SPEAKER: This then allowed for handling of the cyst wall to begin dissection against the brain stem. I continued with internal debulking of the tumor using a monopolar stimulating section throughout the resection to allow for dynamic motor mapping until low responses were elicited. Here, 1.5 mA of stimulus elicited robust responses from the right hand and smaller responses from the proximal right upper extremity and down to 0.5 mA of stimulus to see the right-hand responses corresponding to 1 mm or less of distance to the corticospinal tract.
SPEAKER: Perforator vessels are carefully preserved. The final rim of tumor was shaved away until ipsilateral left facial brainstem responses are also elicited on dynamic motor mapping down to 0.8 mA of stimulus, corresponding to less than 1 mm of distance from the facial tract or nucleus. Hemostasis is achieved with Gelfoam saturated with Tisseel fibrin glue.
SPEAKER: A hypertensive challenge was performed to verify the hemostasis. The dynamic subcortical motor mapping responses throughout the operation is summarized here from top to bottom as time progresses. We began with eliciting right upper extremity muscle responses at between 7 to 8 mA of stimulus, corresponding to 7 to 8 mm of distance to the corticospinal tract.
SPEAKER: This then gradually worked down to 1 and 0.5 mA of stimulus, corresponding to 1 or less than 1 mm of distance to the corticospinal tract in the right-hand responses. Of note, the responses go up and down to reflect the 3D contour of reflection with the surrounding corticospinal tract. The same subcortical mapping also reveals ipsilateral facial responses in the oris and mentalis muscles at various points of the resection, down to 0.8 mA of stimulus, corresponding to less than 1 mm from the left facial nucleus or tract.
SPEAKER: This differs from the robust responses seen when the monopolar stimulating section touches the facial nerve as seen in the responses up above.

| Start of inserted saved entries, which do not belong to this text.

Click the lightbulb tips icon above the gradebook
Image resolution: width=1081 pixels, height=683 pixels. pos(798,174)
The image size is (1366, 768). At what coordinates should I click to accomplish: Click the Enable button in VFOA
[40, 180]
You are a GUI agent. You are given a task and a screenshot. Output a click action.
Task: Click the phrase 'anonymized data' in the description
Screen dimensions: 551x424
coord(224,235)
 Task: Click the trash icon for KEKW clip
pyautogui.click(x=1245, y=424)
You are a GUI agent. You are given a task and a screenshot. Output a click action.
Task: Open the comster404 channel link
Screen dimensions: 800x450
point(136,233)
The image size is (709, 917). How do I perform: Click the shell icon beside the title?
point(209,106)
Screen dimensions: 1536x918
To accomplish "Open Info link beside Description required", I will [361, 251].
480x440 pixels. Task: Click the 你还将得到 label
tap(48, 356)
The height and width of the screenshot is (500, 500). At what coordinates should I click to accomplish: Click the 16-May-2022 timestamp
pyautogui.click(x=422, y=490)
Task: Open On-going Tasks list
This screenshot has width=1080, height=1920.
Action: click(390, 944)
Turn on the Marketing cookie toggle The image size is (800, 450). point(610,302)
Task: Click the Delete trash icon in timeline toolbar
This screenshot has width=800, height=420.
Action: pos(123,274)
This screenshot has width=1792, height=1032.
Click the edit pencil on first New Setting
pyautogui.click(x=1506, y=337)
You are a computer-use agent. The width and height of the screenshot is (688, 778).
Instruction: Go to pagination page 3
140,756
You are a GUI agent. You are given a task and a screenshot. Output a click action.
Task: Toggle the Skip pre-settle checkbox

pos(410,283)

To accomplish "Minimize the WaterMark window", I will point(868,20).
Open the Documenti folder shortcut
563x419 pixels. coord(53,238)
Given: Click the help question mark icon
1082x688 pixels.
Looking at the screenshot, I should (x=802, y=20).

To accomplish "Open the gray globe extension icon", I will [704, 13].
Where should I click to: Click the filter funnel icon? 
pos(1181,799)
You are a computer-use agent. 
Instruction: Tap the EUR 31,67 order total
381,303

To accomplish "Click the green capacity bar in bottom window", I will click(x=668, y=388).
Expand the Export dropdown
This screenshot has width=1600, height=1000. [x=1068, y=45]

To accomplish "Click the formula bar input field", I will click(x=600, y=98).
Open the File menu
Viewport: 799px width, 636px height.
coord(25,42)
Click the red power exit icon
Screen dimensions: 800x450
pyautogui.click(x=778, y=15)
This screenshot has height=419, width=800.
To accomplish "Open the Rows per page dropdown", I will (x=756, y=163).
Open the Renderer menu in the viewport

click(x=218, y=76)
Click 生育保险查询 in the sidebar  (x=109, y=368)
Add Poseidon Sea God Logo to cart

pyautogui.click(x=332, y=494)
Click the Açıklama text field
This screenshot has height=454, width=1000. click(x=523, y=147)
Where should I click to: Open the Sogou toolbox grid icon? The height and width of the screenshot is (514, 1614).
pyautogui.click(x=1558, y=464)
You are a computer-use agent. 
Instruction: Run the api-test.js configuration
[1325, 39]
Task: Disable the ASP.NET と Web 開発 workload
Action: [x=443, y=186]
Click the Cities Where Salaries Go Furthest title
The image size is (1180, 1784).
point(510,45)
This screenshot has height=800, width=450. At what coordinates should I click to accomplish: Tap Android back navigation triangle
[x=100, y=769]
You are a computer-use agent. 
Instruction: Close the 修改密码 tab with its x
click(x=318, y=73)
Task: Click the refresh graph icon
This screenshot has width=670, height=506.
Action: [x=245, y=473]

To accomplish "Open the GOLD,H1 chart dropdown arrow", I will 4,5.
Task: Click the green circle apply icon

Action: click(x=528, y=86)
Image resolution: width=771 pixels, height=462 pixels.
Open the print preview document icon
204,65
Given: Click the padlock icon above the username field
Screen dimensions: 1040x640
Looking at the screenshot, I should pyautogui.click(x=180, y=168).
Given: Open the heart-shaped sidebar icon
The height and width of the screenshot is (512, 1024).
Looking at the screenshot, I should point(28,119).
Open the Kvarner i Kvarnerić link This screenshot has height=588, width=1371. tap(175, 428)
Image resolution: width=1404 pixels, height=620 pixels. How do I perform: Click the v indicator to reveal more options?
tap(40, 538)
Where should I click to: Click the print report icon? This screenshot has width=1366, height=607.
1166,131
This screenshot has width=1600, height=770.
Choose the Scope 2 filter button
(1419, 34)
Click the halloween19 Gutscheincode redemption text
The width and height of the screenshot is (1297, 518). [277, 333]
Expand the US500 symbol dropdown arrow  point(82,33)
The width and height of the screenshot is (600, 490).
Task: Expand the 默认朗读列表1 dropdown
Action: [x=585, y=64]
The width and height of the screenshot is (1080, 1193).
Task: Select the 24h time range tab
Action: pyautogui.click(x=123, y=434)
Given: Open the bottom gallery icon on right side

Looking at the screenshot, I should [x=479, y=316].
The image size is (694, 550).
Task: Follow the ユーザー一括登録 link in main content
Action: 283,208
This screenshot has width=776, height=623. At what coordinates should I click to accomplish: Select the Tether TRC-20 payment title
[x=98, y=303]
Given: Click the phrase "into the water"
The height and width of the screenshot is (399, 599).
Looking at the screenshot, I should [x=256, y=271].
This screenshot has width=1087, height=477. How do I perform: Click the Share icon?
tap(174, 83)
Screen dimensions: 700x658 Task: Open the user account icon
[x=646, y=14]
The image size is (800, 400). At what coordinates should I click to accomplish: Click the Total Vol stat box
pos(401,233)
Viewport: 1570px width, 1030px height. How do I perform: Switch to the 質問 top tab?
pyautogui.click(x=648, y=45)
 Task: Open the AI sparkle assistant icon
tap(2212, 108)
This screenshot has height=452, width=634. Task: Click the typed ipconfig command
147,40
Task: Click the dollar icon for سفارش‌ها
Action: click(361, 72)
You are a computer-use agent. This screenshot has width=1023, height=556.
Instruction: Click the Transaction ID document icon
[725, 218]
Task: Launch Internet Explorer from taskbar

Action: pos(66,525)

At the end of the operation, stable transcranial motor evoked potentials are seen along with stable corticobulbar motor evoked potentials for the bilateral face and the left masseter muscles. Cortically induced motor evoked potentials for the left oculomotor nerve, as seen by the superior rectus, the left abducens nerve as seen with the lateral rectus, and the third branch of the trigeminal nerve, as revealed by the masseter muscle, are also stable at the end of resection.
SPEAKER: Trigeminal SSEPs remained stable for all three branches of the left trigeminal nerve. The pathology revealed the classic features of a pilocytic astrocytoma with a BRAF KIAA1549 fusion on genotyping, prompting initiation of tovorafenib therapy. The patient experienced resolution of his preoperative double vision and maintained his strength and sensation after the operation.
SPEAKER: He was begun on tovorafenib at 2 months following the operation. His postoperative MRI shows near-total resection of the dominant posterior lateral nodule immediately following surgery, with stable to improved disease at 8 months following the operation. Key points of this case demonstrate the benefit of exposing and mobilizing the transverse and sigmoid sinuses fully to allow exploration of the supracerebellar infratentorial and lateral cerebellar surfaces without fixed cerebellar retraction.
SPEAKER: Internal debulking creates space before dissection of the tumor capsule from eloquent tracts. Dynamic motor mapping is able to elicit robust responses from the corticospinal tract at the level of the midbrain and pons. The monopolar stimulating suction allows simultaneous detection of the corticospinal tract for contralateral limb responses and the course of the motor cranial nerves from the ipsilateral side.
SPEAKER: Hemostasis is ensured using Gelfoam with Tisseel fibrin glue without electric cauterization to minimize risk of ischemia.